Mr. Dashwood, of course, is not only a snob but a very shallow person (actually quite a common combination). Many of Austen’s characters are shallow and therefore willing to accept society’s judgments and conventions, as Mr. Dashwood does here. He is bound to like Lady Middleton just because she is “Lady” Middleton, and he is also willing to approve of Mrs. Jennings, even though her money was earned in “a low way,” that is, through her husband’s trade. Since she is “well-behaved,” however, she is good enough for his wife to associate with.
If Mr. Dashwood were alone in seeing the world in this way, he might be a caricature, but his attitude is all too typical, and while Elinor is often too polite to mention all of her judgments of such people, Austen’s narrator is not: “Lady Middleton was equally pleased with Mrs. Dashwood. There was a kind of cold hearted selfishness on both sides, which mutually attracted them; and they sympathized with each other in an insipid propriety of demeanour, and a general want of understanding” (II.12). When we read this statement after having met both Lady Middleton and Mrs. Dashwood, we know that it is completely accurate. These two ladies, along with so many other characters in the book, have mastered all the forms of what passes for courtesy but are totally devoid of substance. Just as Mr. Dashwood can speak of nothing but money and hunting, so these ladies are restricted to the most superficial of topics. Nevertheless, they consider themselves, and are considered by others, to be arbiters of taste and behavior, while those who have real taste and discernment, like Elinor, are regarded as being far lower on the social scale.
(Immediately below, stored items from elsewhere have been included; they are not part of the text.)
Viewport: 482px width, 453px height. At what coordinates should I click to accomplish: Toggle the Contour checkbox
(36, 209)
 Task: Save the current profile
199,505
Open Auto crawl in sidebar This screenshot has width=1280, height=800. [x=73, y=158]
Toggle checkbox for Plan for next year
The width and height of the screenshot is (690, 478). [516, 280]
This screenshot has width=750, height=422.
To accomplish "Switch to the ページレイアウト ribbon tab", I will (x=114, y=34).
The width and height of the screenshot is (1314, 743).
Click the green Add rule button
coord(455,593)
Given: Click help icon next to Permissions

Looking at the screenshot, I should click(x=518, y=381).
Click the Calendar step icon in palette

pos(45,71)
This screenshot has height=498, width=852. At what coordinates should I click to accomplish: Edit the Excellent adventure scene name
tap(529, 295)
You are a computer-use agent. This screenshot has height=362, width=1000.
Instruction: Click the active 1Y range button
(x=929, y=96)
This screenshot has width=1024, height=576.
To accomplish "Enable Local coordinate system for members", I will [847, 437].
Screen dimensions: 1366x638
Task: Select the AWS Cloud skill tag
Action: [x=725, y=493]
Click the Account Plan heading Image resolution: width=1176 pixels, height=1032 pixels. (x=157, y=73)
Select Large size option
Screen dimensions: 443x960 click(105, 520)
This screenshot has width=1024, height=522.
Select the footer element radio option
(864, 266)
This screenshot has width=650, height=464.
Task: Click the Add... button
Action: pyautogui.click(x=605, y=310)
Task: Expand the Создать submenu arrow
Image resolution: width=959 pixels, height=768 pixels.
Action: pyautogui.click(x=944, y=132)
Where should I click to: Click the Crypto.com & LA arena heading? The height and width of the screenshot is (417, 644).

Elinor is young, and she makes mistakes, but she is intelligent. Readers must be aware from the very beginning of the book of the difficult situation in which Elinor is placed. Her father has died and her only male relative is her half-brother John Dashwood. The consequence is that Elinor, her two sisters, and their mother must cope on a small income with no prospect of increasing that income except through advantageous marriages. The beginning of the novel is a bit confusing—even early readers found it confusing—because Austen has to establish the family relationships, but once they are established, we can see the difficulties of the situation that confronts these women. The options for women of their class are severely limited, and they do not merely bow to convention by acquiescing. They truly have no choice. Elinor may be more intelligent than virtually anyone else in the novel, but as a woman without substantial money, she is trapped, as she herself understands. She may rebel against her situation privately, but there is nothing she can do to change it.
In many ways, Elinor’s mother has a clearer understanding of what is going on. We may laugh at Mrs. Dashwood, as we laugh at Mrs. Bennet in Pride and Prejudice. They are both often comical characters. But, from their limited viewpoints, they also have legitimate concerns. Yes, it is funny that they are both so anxious to see their daughters married, that they measure the suitability of potential husbands on a monetary scale, that Mrs. Bennet especially cares so little about affection or compatibility. They are nags; they are frequently insensitive. But from another perspective, they are absolutely correct. They are concerned for their daughters’ well-being. If the girls do not marry well, those girls will be in a terrible predicament, and from the mothers’ point of view, even a bad marriage (like that of Mr. and Mrs. Bennet) is far better than no marriage at all. In a society that judges people, families, and relationships on the basis of money, these right-thinking mothers are doing the best they can for their apparently ungrateful daughters. When we laugh at them, then, we should also keep in mind the serious issues they have to confront and the kind of society that has made them into the kind of women they are.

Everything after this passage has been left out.